→ **WHAT IS BEING ASKED**: Go through the data below and retype all of it exactly.

======== MATERIAL FOR THIS EXERCISE ========

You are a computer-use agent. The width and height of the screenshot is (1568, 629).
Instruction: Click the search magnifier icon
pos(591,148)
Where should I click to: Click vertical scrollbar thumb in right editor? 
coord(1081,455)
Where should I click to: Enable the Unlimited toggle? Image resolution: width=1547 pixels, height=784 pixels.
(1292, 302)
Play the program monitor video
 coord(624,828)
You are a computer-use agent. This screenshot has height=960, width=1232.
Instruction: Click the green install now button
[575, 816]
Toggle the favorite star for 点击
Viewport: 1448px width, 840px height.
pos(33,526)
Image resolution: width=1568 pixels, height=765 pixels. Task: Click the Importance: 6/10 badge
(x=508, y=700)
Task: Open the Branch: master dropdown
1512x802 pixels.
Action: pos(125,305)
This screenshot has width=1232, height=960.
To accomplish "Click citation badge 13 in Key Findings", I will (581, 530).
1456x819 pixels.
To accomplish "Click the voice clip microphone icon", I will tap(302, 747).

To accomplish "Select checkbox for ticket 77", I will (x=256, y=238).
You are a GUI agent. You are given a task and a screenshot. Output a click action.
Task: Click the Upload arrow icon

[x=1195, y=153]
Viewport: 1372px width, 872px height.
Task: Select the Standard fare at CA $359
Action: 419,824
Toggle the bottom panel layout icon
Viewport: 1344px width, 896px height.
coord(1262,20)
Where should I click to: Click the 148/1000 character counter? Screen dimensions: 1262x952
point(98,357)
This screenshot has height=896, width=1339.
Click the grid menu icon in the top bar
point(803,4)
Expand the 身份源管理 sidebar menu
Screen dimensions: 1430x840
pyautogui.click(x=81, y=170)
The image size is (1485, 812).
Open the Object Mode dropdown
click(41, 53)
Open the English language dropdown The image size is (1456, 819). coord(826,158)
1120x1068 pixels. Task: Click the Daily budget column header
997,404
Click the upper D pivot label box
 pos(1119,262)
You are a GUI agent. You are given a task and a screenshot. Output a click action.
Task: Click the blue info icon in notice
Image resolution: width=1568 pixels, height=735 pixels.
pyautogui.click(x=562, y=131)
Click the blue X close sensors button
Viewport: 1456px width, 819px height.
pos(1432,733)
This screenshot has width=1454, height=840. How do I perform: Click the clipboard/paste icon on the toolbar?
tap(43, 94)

========

→ **RESPONSE TO THE EXERCISE**:
You are a computer-use agent. The width and height of the screenshot is (1568, 629).
Instruction: Click the search magnifier icon
pos(591,148)
Where should I click to: Click vertical scrollbar thumb in right editor? 
coord(1081,455)
Where should I click to: Enable the Unlimited toggle? Image resolution: width=1547 pixels, height=784 pixels.
(1292, 302)
Play the program monitor video
 coord(624,828)
You are a computer-use agent. This screenshot has height=960, width=1232.
Instruction: Click the green install now button
[575, 816]
Toggle the favorite star for 点击
Viewport: 1448px width, 840px height.
pos(33,526)
Image resolution: width=1568 pixels, height=765 pixels. Task: Click the Importance: 6/10 badge
(x=508, y=700)
Task: Open the Branch: master dropdown
1512x802 pixels.
Action: pos(125,305)
This screenshot has width=1232, height=960.
To accomplish "Click citation badge 13 in Key Findings", I will (581, 530).
1456x819 pixels.
To accomplish "Click the voice clip microphone icon", I will tap(302, 747).

To accomplish "Select checkbox for ticket 77", I will (x=256, y=238).
You are a GUI agent. You are given a task and a screenshot. Output a click action.
Task: Click the Upload arrow icon

[x=1195, y=153]
Viewport: 1372px width, 872px height.
Task: Select the Standard fare at CA $359
Action: 419,824
Toggle the bottom panel layout icon
Viewport: 1344px width, 896px height.
coord(1262,20)
Where should I click to: Click the 148/1000 character counter? Screen dimensions: 1262x952
point(98,357)
This screenshot has height=896, width=1339.
Click the grid menu icon in the top bar
point(803,4)
Expand the 身份源管理 sidebar menu
Screen dimensions: 1430x840
pyautogui.click(x=81, y=170)
The image size is (1485, 812).
Open the Object Mode dropdown
click(41, 53)
Open the English language dropdown The image size is (1456, 819). coord(826,158)
1120x1068 pixels. Task: Click the Daily budget column header
997,404
Click the upper D pivot label box
 pos(1119,262)
You are a GUI agent. You are given a task and a screenshot. Output a click action.
Task: Click the blue info icon in notice
Image resolution: width=1568 pixels, height=735 pixels.
pyautogui.click(x=562, y=131)
Click the blue X close sensors button
Viewport: 1456px width, 819px height.
pos(1432,733)
This screenshot has width=1454, height=840. How do I perform: Click the clipboard/paste icon on the toolbar?
tap(43, 94)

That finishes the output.